Human iPS and ES cells were differentiated along the retinal lineage using a previously published protocol (1). Several human ES and iPS cell lines (vector and vector-free) were examined at day 10 of differentiation by quantitative PCR, immunocytochemistry and Western blot analysis for the presence of early anterior neuroepithelial and retinal markers and expression of Wnt, BMP and Nodal signaling components. Cultures were then treated with inhibitors of these pathways (Dkk1, Noggin and SB431542, respectively) to determine their effects on neural and retinal differentiation.

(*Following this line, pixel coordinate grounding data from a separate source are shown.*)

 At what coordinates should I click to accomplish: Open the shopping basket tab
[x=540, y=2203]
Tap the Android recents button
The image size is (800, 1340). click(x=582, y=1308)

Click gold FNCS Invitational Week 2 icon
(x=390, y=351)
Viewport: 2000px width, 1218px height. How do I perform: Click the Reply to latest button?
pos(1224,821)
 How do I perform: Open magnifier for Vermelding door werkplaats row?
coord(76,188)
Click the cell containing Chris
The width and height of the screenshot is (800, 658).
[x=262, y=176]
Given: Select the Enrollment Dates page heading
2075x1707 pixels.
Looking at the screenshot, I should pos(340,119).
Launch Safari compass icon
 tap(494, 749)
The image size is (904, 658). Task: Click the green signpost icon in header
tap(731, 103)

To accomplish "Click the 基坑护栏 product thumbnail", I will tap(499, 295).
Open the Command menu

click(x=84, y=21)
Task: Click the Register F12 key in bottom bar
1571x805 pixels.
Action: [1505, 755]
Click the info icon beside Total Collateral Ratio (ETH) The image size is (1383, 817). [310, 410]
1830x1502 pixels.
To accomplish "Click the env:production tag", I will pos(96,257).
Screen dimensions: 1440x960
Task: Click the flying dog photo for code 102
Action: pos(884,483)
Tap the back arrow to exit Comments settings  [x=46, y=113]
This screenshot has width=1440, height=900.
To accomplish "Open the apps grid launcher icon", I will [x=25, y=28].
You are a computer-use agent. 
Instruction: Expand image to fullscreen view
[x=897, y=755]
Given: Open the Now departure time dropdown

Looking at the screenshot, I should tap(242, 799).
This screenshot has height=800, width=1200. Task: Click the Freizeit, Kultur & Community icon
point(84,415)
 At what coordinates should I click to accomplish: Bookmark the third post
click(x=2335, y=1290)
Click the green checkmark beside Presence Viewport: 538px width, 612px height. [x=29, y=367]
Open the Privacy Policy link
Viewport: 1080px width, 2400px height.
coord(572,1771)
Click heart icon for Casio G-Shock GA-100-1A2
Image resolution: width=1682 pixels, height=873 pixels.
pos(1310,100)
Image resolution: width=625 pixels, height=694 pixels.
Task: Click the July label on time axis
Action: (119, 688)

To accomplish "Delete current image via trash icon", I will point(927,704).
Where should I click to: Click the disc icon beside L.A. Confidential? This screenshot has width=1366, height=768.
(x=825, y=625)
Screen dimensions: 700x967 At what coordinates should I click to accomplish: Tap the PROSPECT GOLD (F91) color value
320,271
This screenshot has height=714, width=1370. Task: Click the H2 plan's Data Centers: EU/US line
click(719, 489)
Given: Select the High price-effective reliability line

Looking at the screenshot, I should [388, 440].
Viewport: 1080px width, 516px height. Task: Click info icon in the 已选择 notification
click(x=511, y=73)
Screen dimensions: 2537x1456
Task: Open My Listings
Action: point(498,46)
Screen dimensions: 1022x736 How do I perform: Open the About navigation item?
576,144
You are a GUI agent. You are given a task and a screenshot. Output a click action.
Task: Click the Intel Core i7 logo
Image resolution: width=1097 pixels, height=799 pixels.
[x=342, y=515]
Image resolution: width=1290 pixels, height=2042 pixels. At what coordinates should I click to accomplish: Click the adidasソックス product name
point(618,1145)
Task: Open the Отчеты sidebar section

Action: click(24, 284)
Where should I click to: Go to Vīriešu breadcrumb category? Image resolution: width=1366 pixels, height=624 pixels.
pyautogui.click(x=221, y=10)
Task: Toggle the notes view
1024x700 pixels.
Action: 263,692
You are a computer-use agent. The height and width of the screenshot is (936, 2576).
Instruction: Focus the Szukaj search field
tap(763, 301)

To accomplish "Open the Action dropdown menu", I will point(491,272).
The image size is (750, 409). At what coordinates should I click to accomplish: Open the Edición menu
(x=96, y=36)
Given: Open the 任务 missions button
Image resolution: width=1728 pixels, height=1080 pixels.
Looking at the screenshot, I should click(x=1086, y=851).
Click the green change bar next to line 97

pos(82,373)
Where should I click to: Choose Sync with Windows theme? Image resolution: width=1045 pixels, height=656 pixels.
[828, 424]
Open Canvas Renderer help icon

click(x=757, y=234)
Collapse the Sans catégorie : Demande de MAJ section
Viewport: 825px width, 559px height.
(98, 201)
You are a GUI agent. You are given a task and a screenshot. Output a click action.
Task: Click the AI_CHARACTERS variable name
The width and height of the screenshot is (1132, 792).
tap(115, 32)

Consistent with previous observations, human iPS cell lines varied in their capacity to adopt a primitive retinal fate. ES and iPS lines that endogenously expressed high levels of Dkk1 and Noggin during early differentiation were the most efficient at producing primitive neuroepithelial/eye field cell populations (Pax6+, Rx+ and Lhx2+) at day 10. These populations in turn generated the largest populations of Vsx2+ neural retinal progenitors at day 20. Conversely, lines that did not express high levels of endogenous Dkk1 and/or Noggin failed to yield significant percentages of retinal cell types. Exogenous addition of Dkk1, Noggin and/or SB431542 improved retinal differentiation potential to a limited extent in some lines.
Retinal competence in human ES and iPS cell lines is predicted by early endogenous Dkk1 and Noggin expression. This information may be useful for screening iPS cell lines and optimizing their ability to produce retinal cell types.1. Meyer et al. (2009) PNAS 106:16698.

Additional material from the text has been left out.